Because, I am suddenly consumed with worry about my prognosis. I have managed to get this far into this cancer journey without asking too many questions about my chances of survival or recurrence. When I asked my oncologist at our last appointment, "So, how do we know that all this worked?" He kind of chuckled and shook his head. "We will know in time. There aren't any blood tests that are going to show us. We just have to wait and see." Without getting into too much detail about the cancer itself, I will just say here that there are two characteristics of it that exist simultaneously and are also slightly opposing and that make my cancer slightly rare and more aggressive. I think it's something like 35% of breast cancers have both of these characteristics. This means that there are two different ways of looking at my survival rate, but those two percentages have to be considered in lieu of the other. I find it confusing so I realize that as a reader this might not make a lick of sense of it at all. Due to this sudden lack of certainty I feel a little trapped in this state of mind that is a whirlwind of what ifs, and why even bothers. I will find a way to tie all of this confusion into a neat little bow eventually. It's just that right now I'm in pain. I'm sick. Im sore. Im stiff. Im lonely. I hardly recognize my own face. Im scared. And there is a little taste of bitterness in my mouth.

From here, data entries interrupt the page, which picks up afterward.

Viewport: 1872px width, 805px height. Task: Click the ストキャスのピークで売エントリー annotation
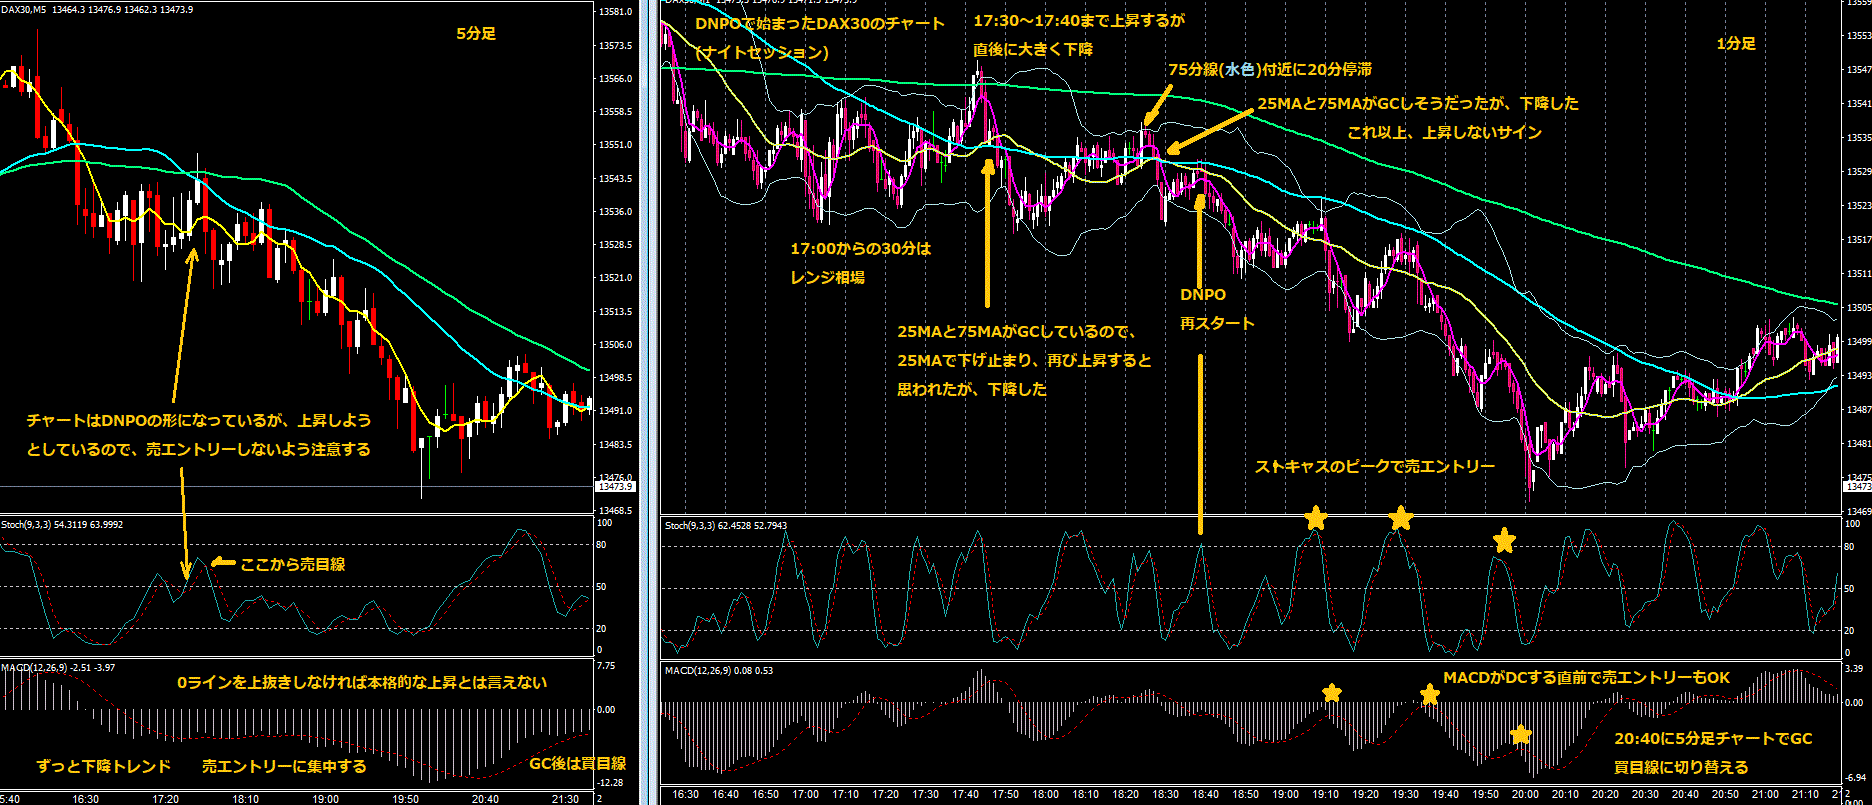(x=1375, y=467)
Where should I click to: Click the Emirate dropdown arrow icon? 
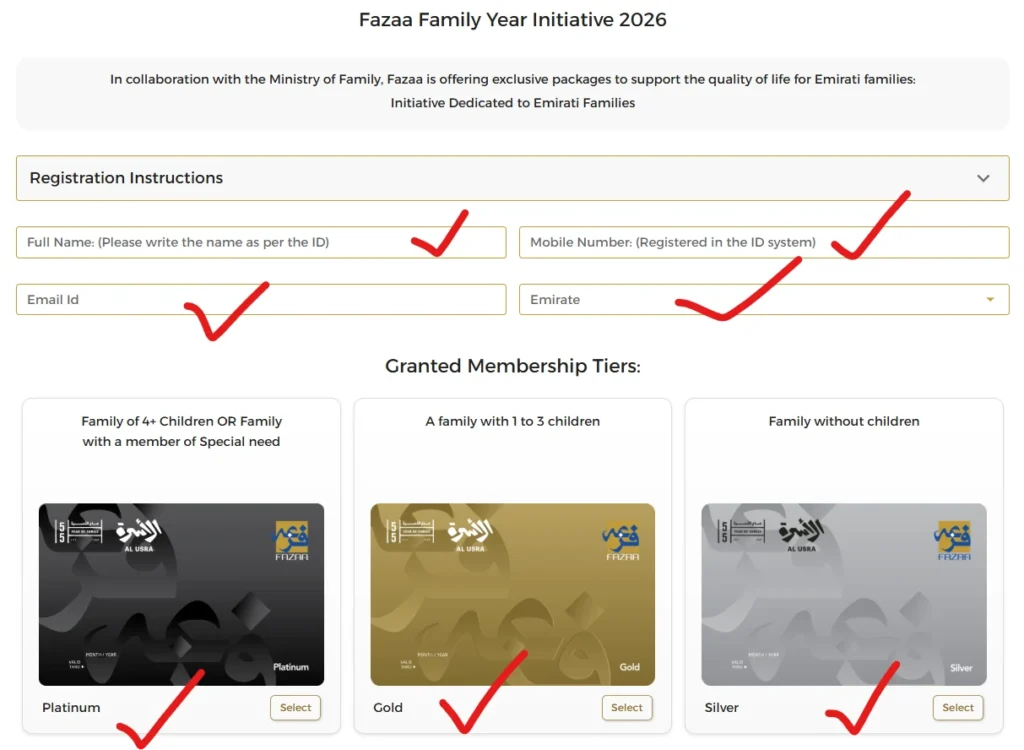[x=989, y=299]
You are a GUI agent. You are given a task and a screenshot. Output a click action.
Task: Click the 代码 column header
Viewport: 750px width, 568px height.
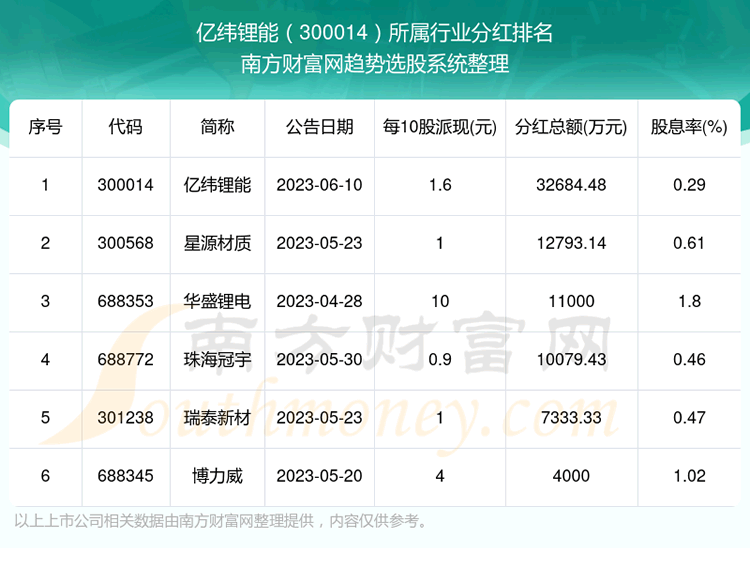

Sometimes the effortlessness of existence that people crank out around us astonishes me. It's just that when Kayla and I managed to pull out our wedding from scratch last year, it symbolized the building of a foundation from what we were determined to build upon. We were hunting for an ease, a bite of that effortlessness. We spent so many of our efforts rapidly weaving our safety nets and our home into a happy nest. We built. But then the diagnosis. I just look around at the ease and effortlessness that I imagine in the lives around me and wonder if I will ever feel a part of that momentum. Like I'm not expecting to be denied or to lose or to die, even. These are the things I'm supposed to be learning not to fear. Loss, denial, death. These are just some of the things.